Des professionnels qui se sentent délaissés. Alors que le gouvernement a annoncé, ce vendredi 27 mars, des mesures pour venir en aide aux secteurs les plus touchés par la flambée des prix des carburants, comme le transport routier, la pêche et les agriculteurs, d’autres travailleurs se sentent oubliés. «On n'est pas considérés comme gros rouleurs par le gouvernement. On est de la merde pour la société», déplore par exemple un chauffeur de taxi, qui exerce depuis 13 ans, auprès de France 3 Nouvelle-Aquitaine.

Son plein dépasse désormais les 65 euros contrairement à il y a cinq ans encore, où il ne représentait «que» 45 euros. «On est inquiets d’une potentielle aide du gouvernement. Si c’est comme pendant la Covid-19, ce sera un prêt. Je préfère payer mon essence à plus de deux euros le litre que de devoir m’endetter», énonce le chauffeur.

Les professionnels intervenant à domicile inquiets

Le son de cloche est le même du côté des infirmiers libéraux. «Ce n'est pas une surprise, on s'y attendait… On ne va pas dire aux gens qu’on ne va pas chez eux», affirme Lionel Poirault, un professionnel de santé qui sillonne les zones rurales de son département depuis son cabinet. «On fait entre 100 et 200 kilomètres par jour. Pour nos patients cela ne change rien, en revanche nous avons une perte de revenus à la fin du mois», explique-t-il.

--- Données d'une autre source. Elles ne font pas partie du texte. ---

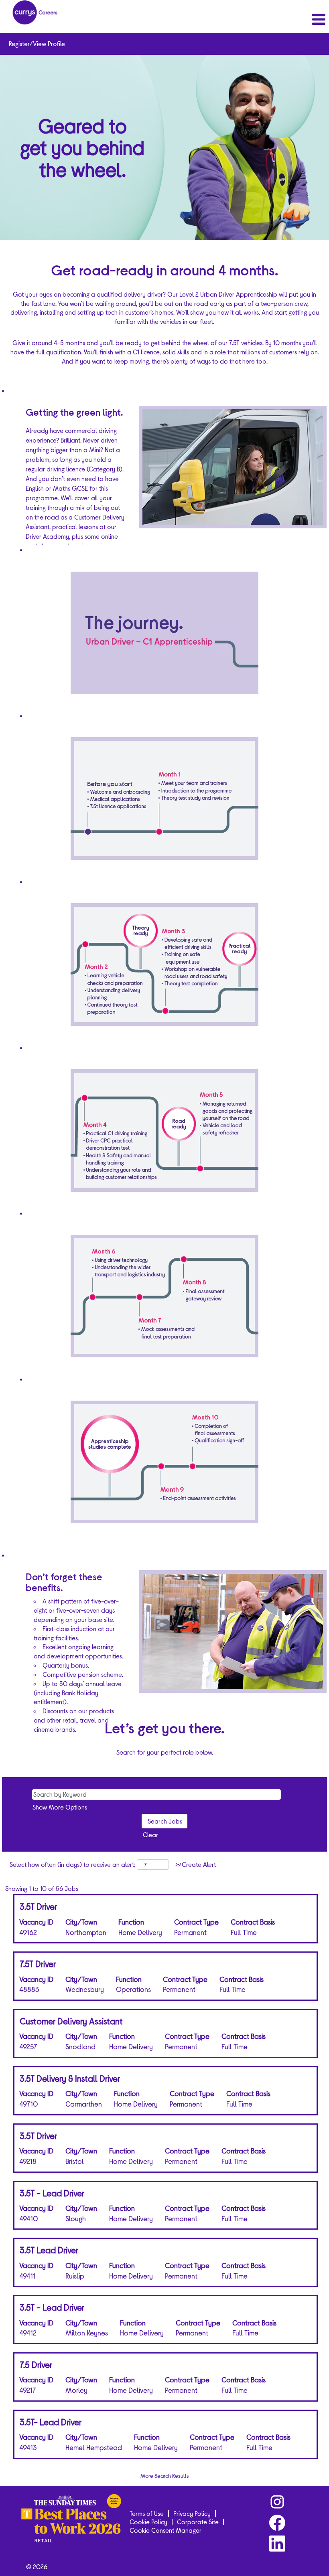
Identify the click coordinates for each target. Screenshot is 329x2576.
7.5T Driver (38, 1963)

D’autres professionnels intervenant à domicile craignent encore des prochains jours difficiles, comme les esthéticiens, coiffeurs ou peintres en bâtiment. «Mes clientes ne payent pas de frais de déplacements sous les 5 km, là je vais devoir temporairement leur demander de payer un euro en plus sur la prestation», confie une esthéticienne à domicile à Niort. «Certains pays ont réussi à baisser les taxes sur l'essence. J'espère que cette hausse en France sera provisoire», espère-t-elle.